____ Task input

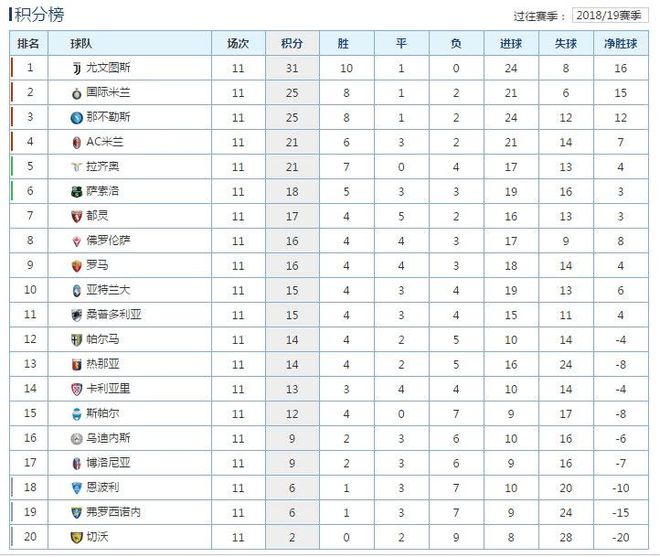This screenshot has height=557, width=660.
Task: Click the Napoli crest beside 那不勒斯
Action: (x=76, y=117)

________
____ Task input

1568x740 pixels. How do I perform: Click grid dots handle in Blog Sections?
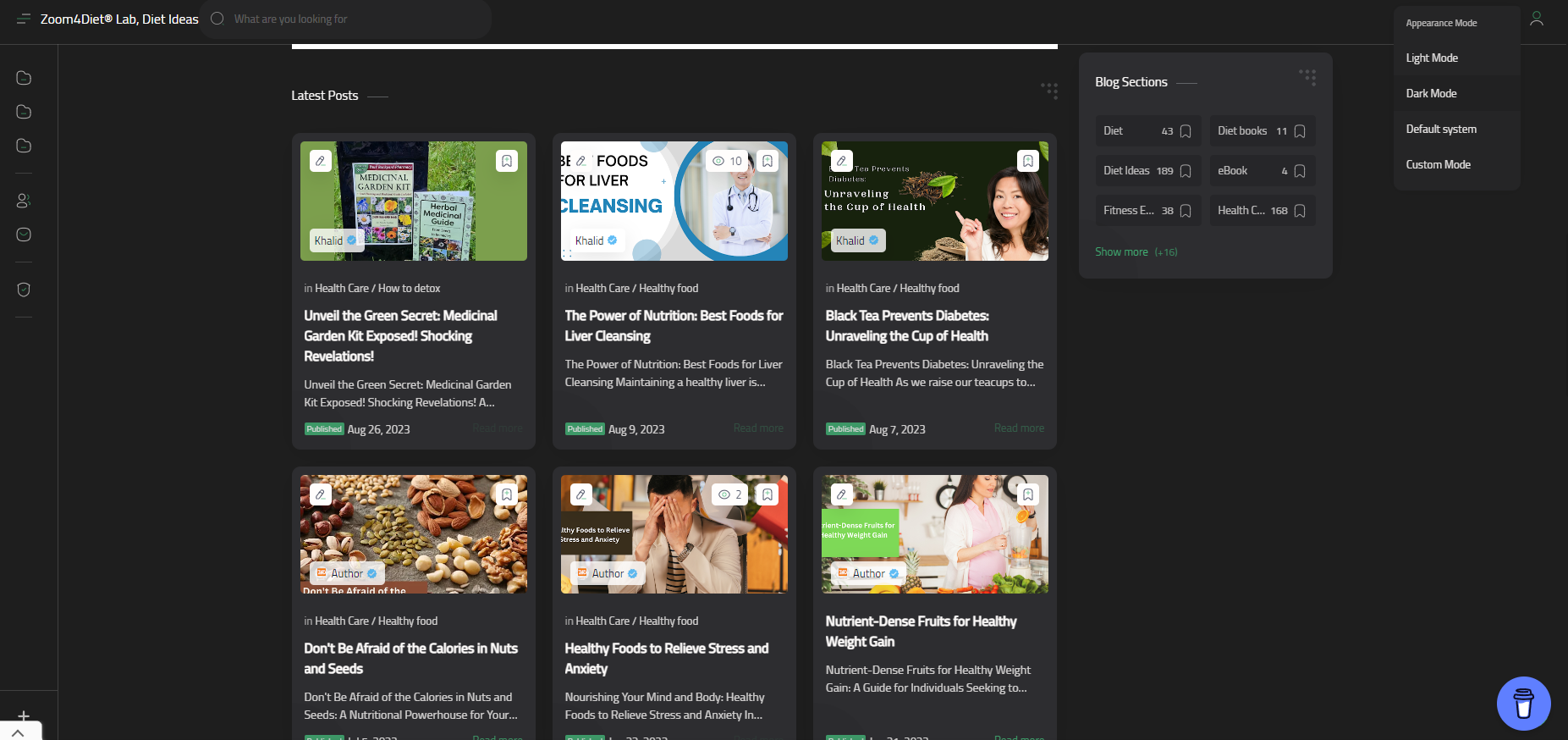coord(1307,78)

________
____ Task input

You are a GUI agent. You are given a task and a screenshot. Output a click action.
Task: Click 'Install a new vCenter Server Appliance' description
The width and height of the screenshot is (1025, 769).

________

• _Task details_: Using the records above, copy word for word the line with "You are a GUI", the line with "The width and", and every line between them.

• _Result of this exercise_:
You are a GUI agent. You are given a task and a screenshot. Output a click action.
Task: Click 'Install a new vCenter Server Appliance' description
The width and height of the screenshot is (1025, 769).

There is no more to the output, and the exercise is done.